A critique of cgi.escape

Mon Sep 25 09:50:07 EDT 2006

Jon Ribbens <jon+usenet at unequivocal.co.uk> wrote:
>> and will also break unit tests.
> 
> Er, so change the unit tests at the same time?

It is generally a principle of Python that new releases maintain backward 
compatability. An incompatible change such proposed here would probably 
break many tests for a large number of people.

If the change were seen as a good thing, then a backwards compatible change 
(e.g. introducing a function with a different name) might be considered, 
but if so it should address the whole issue: the current lack of support 
for encodings is IMHO a far bigger problem than whether or a quote mark is 
escaped.

> Why does it need to? cgi.escape is (or should be) dealing with
> character strings, not byte sequences. I must admit,
> internationalisation is not my forte, so if there's something
> I'm missing here I'd love to hear about it.

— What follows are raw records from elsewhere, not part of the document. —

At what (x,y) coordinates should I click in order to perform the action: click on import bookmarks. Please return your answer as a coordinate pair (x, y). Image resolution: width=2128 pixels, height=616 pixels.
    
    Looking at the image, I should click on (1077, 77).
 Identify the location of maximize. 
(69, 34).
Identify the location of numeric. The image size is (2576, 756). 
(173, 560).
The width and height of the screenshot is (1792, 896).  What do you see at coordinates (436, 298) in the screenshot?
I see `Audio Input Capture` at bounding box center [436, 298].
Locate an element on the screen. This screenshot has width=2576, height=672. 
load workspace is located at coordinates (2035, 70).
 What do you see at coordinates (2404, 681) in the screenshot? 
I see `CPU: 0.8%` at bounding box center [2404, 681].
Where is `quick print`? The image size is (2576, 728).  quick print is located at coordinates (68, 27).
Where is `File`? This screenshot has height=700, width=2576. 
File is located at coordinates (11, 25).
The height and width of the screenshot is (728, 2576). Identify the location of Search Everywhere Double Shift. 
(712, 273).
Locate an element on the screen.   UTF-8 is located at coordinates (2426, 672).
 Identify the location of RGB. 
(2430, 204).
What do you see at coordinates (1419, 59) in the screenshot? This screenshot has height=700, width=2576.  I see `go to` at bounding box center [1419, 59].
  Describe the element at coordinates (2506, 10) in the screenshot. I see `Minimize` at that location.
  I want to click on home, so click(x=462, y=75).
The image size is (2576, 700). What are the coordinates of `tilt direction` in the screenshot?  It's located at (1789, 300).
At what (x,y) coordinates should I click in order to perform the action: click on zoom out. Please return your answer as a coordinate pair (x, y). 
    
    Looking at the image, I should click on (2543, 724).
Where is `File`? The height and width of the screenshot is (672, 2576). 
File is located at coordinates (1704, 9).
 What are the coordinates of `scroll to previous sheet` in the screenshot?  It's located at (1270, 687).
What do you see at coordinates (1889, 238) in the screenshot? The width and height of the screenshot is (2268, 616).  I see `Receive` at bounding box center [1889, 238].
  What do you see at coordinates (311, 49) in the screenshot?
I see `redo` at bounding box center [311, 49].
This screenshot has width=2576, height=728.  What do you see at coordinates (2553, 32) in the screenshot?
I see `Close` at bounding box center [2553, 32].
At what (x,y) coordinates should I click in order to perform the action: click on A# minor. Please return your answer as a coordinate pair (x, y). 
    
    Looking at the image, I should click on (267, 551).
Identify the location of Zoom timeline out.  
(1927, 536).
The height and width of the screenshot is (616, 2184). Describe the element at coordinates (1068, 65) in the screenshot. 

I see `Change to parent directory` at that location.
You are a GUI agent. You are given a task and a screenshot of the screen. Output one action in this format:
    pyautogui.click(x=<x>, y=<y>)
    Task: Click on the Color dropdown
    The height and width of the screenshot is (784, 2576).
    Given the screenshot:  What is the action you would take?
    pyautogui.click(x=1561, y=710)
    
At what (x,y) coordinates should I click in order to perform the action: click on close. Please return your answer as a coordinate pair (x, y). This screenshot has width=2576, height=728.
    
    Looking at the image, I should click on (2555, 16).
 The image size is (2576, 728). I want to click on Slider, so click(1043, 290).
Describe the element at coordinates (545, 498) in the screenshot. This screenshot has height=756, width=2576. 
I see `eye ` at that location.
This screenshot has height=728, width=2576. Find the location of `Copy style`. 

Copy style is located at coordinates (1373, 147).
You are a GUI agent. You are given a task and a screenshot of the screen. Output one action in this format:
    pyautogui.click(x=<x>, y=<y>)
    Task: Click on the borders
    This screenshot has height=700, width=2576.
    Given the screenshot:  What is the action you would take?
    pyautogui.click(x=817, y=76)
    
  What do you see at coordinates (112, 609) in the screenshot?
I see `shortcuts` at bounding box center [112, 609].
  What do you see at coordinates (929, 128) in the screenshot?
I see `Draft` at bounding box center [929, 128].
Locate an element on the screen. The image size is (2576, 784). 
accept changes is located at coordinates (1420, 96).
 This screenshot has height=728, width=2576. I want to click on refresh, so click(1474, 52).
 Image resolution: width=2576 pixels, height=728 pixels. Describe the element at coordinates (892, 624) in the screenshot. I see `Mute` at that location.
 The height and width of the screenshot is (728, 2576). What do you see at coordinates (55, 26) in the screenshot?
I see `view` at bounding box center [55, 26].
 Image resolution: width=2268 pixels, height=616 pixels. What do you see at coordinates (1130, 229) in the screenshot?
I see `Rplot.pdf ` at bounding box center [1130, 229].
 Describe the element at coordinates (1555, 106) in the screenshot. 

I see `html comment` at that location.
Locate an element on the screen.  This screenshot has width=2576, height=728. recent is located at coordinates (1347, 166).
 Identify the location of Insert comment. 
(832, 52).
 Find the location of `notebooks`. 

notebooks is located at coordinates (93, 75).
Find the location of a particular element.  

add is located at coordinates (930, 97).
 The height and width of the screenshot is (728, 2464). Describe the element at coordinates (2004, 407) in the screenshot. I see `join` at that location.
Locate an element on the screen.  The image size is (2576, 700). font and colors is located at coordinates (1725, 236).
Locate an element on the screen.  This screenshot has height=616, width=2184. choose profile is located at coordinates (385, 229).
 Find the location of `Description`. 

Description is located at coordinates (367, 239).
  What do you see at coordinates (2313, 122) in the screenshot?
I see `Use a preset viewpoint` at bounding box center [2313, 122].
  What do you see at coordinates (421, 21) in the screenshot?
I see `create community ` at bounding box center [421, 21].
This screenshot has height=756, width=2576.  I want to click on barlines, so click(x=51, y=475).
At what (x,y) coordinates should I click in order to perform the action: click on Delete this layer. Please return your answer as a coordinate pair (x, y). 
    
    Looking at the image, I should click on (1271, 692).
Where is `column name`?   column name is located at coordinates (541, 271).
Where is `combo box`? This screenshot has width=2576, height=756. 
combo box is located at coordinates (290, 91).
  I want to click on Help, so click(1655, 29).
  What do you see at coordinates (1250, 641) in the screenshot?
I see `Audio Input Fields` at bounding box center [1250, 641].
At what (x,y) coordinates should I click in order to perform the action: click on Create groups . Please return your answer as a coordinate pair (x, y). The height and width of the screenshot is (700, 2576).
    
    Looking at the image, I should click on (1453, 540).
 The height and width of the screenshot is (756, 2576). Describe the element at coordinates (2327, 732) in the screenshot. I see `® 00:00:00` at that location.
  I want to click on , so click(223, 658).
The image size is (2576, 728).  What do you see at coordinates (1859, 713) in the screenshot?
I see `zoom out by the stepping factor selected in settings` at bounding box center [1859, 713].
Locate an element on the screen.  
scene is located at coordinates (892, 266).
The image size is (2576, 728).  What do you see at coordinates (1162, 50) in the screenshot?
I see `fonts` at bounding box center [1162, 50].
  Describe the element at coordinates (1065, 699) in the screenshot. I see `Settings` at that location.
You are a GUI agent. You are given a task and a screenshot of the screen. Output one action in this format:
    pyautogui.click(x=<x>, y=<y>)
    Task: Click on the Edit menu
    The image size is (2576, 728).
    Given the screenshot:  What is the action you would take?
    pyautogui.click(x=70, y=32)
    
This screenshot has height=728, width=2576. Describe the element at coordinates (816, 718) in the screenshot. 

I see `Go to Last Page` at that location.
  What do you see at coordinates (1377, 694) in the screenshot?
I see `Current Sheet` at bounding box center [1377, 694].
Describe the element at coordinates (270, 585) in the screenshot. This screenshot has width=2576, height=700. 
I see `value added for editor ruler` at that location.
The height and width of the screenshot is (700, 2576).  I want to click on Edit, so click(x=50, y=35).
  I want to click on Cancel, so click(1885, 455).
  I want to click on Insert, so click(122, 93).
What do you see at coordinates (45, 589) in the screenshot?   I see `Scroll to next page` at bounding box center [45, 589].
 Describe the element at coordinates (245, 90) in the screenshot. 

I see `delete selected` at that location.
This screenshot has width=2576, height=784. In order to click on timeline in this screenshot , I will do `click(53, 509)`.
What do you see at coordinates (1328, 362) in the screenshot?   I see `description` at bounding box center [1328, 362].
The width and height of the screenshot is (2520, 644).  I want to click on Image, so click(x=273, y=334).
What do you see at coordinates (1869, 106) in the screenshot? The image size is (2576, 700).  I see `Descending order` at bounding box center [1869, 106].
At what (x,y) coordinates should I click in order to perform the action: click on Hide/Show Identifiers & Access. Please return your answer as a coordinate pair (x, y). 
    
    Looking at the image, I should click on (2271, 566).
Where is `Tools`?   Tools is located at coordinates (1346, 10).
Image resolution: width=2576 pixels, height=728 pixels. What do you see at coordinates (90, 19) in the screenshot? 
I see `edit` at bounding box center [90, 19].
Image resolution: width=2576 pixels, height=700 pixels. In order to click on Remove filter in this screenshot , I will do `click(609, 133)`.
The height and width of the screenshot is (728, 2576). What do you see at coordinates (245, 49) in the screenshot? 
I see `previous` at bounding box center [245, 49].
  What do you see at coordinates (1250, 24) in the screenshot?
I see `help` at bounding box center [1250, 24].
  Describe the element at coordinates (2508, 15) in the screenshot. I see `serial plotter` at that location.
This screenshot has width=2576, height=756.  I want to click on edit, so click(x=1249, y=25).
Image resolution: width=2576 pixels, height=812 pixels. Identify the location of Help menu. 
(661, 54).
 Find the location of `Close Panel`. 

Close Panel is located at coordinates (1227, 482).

If I have a unicode string such as: u'\u201d' (right double quote), then I 
want that encoded in my html as '”' (or ” but the numeric form 
is better). For many purposes I could just encode it in the encoding to be 
used for the page, typically latin1 or utf8, but sometimes that isn't 
possible e.g. if you don't know the encoding at the point when you produce 
the string, or if there is no translation for the character in the desired 
encoding. The character reference will work whatever encoding is used for 
the page.

There should be a one-stop shop where I can take my unicode text and 
convert it into something I can safely insert into a generated html page; 
at present I need to call both cgi.escape and s.encode to get the desired 
effect.